Five Star Senior Living has long considered proper corporate governance to be important. Since we became a public company in 2002, a majority of our Board of Directors has been independent, and all of our Board’s Committees, including our Audit Committee, have been comprised solely of independent directors.
We have a five member Board of Directors, of which three are independent directors. The Board operates with three separate Committees: an Audit Committee, a Compensation Committee and a Nominating and Governance Committee. The Board has also adopted Governance Guidelines and Committee Charters for each of its Committees.
The Board’s Audit Committee currently has a qualified Audit Committee "financial expert" as defined by Securities and Exchange Commission rules. We also have a Director of Internal Audit who reports directly to the Board’s Audit Committee.

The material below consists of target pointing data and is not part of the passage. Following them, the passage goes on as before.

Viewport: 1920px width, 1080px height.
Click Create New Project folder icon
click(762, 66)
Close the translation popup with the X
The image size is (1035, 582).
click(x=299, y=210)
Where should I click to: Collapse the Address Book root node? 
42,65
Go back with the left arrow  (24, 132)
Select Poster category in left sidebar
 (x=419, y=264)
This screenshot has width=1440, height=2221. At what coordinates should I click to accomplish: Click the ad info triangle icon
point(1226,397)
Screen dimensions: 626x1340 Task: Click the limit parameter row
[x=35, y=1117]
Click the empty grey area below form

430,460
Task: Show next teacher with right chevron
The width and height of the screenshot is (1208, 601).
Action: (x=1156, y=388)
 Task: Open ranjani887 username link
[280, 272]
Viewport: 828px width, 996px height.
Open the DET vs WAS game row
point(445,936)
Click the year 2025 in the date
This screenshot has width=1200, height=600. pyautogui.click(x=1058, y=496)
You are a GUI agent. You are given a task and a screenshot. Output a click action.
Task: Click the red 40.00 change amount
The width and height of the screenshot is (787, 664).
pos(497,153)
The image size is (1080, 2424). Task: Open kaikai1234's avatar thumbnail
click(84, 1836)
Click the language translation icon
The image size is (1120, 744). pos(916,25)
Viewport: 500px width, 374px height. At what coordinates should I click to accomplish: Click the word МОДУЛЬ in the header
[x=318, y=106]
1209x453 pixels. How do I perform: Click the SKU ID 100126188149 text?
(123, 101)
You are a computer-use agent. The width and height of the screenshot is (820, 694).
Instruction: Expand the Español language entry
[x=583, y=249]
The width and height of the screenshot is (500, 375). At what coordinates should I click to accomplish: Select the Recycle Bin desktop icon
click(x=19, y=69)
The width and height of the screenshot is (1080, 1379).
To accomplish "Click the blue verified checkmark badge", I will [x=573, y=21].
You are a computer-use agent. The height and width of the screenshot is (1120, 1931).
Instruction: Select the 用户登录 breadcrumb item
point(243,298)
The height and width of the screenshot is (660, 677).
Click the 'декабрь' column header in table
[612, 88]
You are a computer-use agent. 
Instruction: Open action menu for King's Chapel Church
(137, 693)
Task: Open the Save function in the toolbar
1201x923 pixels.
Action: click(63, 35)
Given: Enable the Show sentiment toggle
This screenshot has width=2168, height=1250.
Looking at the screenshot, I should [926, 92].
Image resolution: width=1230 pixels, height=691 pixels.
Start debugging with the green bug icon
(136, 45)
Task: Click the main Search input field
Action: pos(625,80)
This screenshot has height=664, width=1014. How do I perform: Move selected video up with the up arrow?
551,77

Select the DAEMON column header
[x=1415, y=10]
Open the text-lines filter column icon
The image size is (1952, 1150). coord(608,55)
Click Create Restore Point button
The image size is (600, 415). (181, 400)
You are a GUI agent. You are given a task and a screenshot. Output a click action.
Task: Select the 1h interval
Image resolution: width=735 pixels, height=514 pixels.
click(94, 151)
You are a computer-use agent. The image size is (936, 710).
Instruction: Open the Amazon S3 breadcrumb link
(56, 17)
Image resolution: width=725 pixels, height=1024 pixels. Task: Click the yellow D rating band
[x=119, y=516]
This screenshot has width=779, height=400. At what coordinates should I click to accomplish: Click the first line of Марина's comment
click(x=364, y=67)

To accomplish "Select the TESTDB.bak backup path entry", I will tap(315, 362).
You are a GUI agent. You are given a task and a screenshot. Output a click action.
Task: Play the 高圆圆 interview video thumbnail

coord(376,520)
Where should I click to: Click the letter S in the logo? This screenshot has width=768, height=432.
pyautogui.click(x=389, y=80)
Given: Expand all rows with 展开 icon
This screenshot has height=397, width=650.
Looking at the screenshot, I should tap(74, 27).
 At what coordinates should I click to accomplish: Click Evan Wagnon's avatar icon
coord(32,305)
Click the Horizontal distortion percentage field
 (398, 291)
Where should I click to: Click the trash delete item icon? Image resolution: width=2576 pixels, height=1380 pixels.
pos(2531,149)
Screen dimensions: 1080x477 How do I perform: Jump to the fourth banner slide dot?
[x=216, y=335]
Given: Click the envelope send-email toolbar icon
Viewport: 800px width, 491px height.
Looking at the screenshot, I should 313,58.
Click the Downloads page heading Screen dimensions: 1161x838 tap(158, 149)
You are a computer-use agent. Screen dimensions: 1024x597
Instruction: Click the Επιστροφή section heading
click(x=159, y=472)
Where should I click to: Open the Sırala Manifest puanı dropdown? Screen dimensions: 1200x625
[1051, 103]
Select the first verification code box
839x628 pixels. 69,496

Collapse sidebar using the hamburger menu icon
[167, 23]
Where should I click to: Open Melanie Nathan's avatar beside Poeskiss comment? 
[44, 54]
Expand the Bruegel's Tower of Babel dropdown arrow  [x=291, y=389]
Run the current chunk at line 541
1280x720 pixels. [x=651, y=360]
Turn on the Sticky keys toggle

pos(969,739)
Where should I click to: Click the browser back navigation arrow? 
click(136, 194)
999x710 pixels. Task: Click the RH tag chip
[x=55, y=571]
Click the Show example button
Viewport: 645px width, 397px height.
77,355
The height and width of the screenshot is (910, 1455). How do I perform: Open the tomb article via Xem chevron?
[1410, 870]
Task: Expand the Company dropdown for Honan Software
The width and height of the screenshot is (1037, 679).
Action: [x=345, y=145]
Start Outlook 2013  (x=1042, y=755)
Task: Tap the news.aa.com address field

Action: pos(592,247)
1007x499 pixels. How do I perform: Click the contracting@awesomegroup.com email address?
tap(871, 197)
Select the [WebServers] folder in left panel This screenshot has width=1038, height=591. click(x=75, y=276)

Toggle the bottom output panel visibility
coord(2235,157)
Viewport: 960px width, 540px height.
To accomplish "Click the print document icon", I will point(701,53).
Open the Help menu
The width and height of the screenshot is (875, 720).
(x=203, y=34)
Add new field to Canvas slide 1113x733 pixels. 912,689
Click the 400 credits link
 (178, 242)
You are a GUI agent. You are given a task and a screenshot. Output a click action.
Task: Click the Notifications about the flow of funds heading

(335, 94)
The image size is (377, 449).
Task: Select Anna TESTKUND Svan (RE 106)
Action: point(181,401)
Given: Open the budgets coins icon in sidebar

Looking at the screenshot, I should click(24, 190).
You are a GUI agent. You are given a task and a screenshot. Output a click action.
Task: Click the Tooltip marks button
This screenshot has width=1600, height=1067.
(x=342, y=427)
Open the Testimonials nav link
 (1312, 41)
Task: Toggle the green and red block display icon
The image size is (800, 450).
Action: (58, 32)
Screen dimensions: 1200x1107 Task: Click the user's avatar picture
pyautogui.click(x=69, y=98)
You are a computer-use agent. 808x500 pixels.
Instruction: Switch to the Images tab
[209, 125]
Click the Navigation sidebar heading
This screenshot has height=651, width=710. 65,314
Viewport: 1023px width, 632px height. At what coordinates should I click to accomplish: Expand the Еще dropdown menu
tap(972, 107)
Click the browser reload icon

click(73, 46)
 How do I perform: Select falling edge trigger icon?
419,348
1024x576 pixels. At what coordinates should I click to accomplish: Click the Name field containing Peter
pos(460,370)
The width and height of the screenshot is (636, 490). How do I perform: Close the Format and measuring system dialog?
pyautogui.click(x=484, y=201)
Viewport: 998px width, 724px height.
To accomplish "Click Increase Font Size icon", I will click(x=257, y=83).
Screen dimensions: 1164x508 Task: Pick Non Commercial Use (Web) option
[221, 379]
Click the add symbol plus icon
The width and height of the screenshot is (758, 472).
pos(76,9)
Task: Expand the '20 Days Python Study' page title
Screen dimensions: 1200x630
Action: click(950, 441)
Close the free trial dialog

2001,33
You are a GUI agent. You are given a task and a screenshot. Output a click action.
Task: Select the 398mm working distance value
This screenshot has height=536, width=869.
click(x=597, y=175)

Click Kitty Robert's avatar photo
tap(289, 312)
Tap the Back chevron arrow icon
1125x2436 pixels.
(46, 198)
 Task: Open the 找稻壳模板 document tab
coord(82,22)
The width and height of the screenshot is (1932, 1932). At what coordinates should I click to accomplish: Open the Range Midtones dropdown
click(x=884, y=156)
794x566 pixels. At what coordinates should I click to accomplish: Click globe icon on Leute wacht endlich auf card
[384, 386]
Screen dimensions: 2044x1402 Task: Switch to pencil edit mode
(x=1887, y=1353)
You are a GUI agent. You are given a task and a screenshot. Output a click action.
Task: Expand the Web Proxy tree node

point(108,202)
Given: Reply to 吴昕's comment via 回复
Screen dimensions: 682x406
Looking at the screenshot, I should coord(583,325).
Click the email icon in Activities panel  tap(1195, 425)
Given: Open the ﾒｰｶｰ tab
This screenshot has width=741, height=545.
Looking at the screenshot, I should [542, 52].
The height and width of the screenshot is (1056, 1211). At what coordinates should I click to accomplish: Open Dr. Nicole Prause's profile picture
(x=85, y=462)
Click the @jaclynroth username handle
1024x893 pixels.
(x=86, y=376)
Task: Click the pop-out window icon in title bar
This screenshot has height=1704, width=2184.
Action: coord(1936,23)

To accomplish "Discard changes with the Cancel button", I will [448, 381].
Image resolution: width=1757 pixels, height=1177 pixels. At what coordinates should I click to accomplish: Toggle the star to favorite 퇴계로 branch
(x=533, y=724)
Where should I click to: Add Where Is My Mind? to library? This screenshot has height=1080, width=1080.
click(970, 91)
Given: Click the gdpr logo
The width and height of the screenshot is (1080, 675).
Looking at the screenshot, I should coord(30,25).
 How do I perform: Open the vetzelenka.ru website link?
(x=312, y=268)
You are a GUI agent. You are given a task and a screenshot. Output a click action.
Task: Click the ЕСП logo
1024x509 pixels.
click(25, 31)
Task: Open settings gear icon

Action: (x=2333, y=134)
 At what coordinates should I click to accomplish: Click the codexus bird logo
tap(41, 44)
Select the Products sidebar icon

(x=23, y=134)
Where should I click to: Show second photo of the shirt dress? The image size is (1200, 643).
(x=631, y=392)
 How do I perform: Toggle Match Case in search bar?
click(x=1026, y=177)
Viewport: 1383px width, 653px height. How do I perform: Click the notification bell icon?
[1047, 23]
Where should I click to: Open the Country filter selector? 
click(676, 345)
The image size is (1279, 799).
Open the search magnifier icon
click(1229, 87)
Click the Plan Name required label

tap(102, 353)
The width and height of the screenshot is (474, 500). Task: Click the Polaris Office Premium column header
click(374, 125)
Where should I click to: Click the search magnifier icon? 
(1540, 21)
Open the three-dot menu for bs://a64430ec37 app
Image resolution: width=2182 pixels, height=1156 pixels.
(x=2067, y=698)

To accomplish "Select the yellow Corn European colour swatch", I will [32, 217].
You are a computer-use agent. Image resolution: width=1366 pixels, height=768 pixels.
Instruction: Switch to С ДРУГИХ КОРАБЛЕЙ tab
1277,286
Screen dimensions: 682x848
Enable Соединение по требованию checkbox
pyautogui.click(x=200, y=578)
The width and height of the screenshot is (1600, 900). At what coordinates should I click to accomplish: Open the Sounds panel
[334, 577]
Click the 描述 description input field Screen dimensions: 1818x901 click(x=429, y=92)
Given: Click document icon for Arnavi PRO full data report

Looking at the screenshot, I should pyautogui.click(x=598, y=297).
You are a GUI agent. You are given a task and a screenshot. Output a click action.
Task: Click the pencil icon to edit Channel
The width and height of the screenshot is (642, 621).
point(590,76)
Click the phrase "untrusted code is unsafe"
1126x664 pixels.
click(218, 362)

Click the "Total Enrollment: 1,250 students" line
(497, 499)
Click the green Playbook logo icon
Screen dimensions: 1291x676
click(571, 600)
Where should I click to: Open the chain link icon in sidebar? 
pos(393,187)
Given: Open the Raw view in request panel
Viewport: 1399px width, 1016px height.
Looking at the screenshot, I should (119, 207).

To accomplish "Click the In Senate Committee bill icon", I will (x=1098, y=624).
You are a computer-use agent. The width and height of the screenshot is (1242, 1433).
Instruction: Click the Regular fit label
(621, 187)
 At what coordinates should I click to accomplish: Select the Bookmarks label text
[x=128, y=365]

All of the company's Directors, officers and personnel are subject to a Code of Business Conduct and Ethics. On December 14, 2015, Five Star Senior Living Inc.’s Code of Business Conduct and Ethics (the "Code") was amended to clarify policies regarding reporting of conflicts of interest and violations of the law and the Code. The Code was also revised to recognize that our management services provider is now controlled by a public company.
We also have a Governance and Compliance Online Reporting Form that allows users to report matters directly to Senior Management, the Corporate Compliance Officer, the Board of Directors or the Audit Committee.